Such judge shopping, particularly in cases challenging abortion rights and immigration policy, has been drawing increasing scrutiny. Last month, the federal judiciary’s policymaking body called for colleagues to curb the practice by making the assignment of the biggest civil cases random in the 94 federal district courts. But in two courts in Texas, a favored venue for such challenges, judges said they would not implement the guidance and would continue business as usual.

Now, the Senate’s top Democrat and top Republican have decided Congress should step in. On Wednesday, the Senate majority leader, Chuck Schumer, and the minority leader, Mitch McConnell, each plan to introduce legislation that would alter how certain cases are assigned in the federal courts. Each says that the goal of their respective bills is to eradicate the pursuit of sympathetic judges by savvy litigants. But the bills take different tacks in trying to do that.

Senator Schumer’s bill tracks the guidance last month from the Judicial Conference, the federal judiciary’s policymaking body.

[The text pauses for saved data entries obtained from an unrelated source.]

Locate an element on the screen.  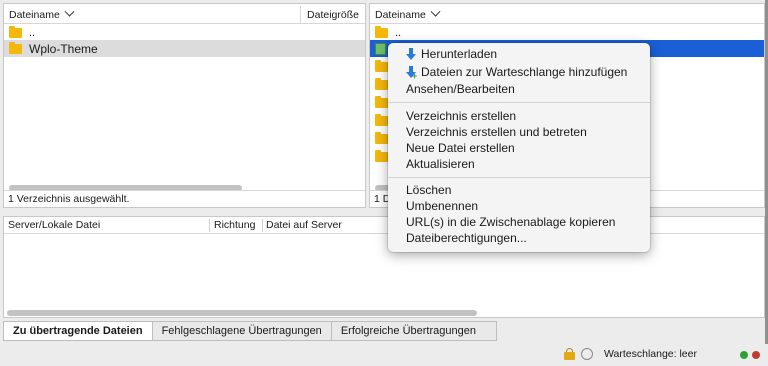
menu-item-view-edit: Ansehen/Bearbeiten is located at coordinates (460, 89).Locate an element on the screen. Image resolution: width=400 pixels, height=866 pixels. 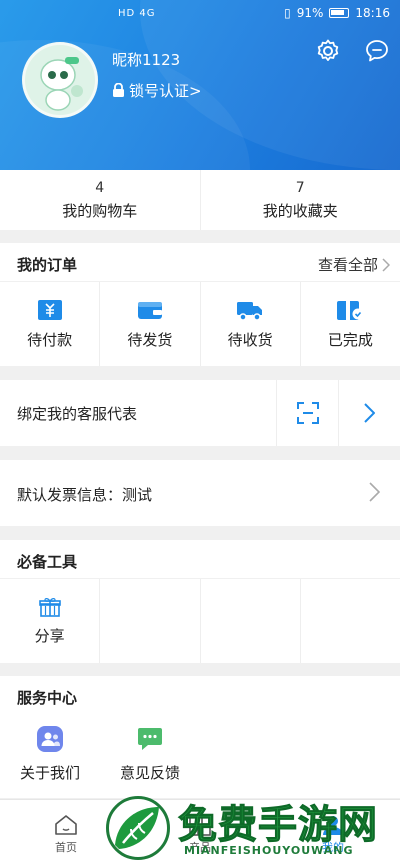
gear-icon is located at coordinates (328, 50).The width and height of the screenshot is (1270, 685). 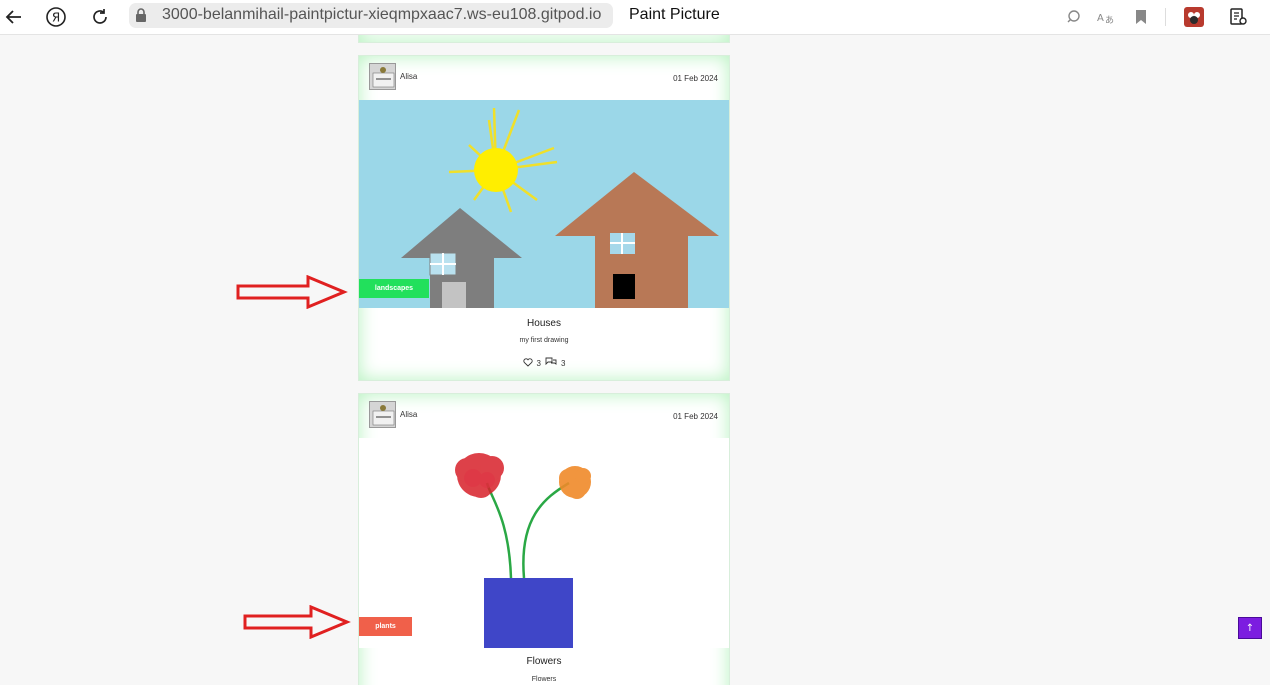 What do you see at coordinates (544, 340) in the screenshot?
I see `post-description: my first drawing` at bounding box center [544, 340].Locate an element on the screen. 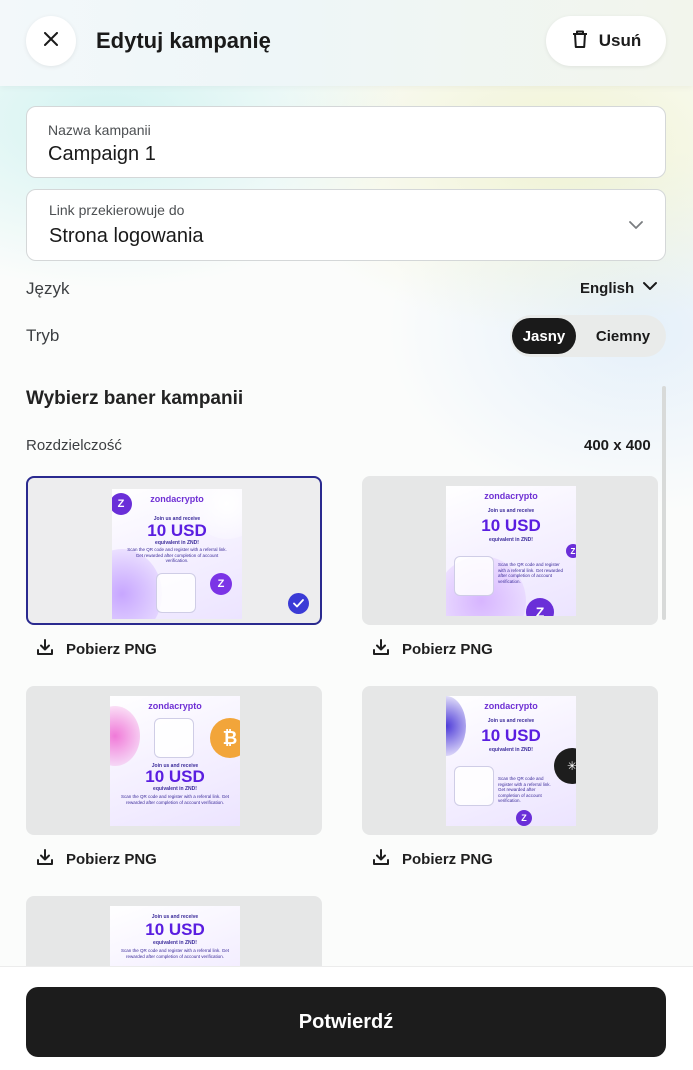 This screenshot has height=1070, width=693. banner-list-scrollbar is located at coordinates (664, 503).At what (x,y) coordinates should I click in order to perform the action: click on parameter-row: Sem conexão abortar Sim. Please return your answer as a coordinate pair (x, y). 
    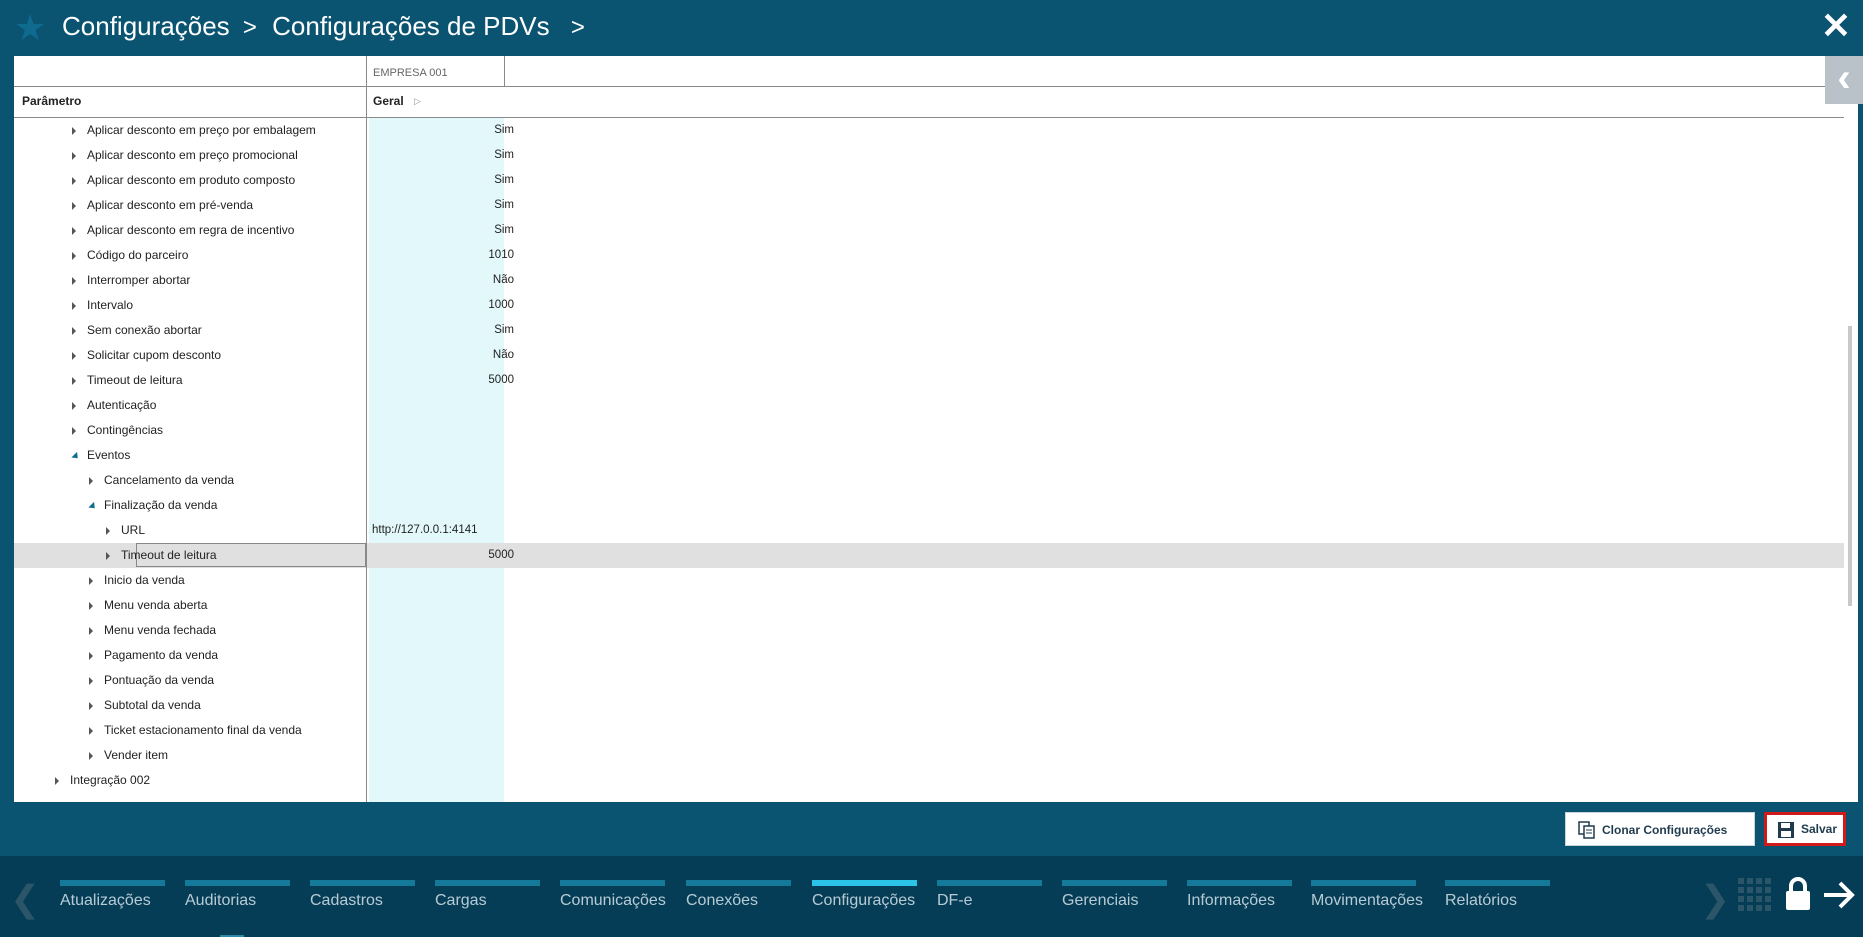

It would end the most targeted form of judge shopping, where plaintiffs game a district’s case-assignment system by filing in a small division staffed by one or two judges.

A system in which plaintiffs get to choose their judge, Senator Schumer said in an interview, “perverts the system of justice, which is supposed to be straight down the middle.”

Senator McConnell’s bill does not address concerns about plaintiffs who strategically file in single-judge divisions. Instead, it seeks to curtail the power of a single district court judge to issue a nationwide injunction and block federal policy across the entire country. The bill would limit the scope of district-court rulings to the parties in the case, or similar parties within the borders of the district. If a federal judge found that a U.S. immigration policy were unconstitutional, for example, that decision would not, under Mr. McConnell’s bill, have any immediate effect outside the borders of the judge’s district. The McConnell bill also would set new limits on where litigants in patent cases and debtors seeking bankruptcy can file their cases.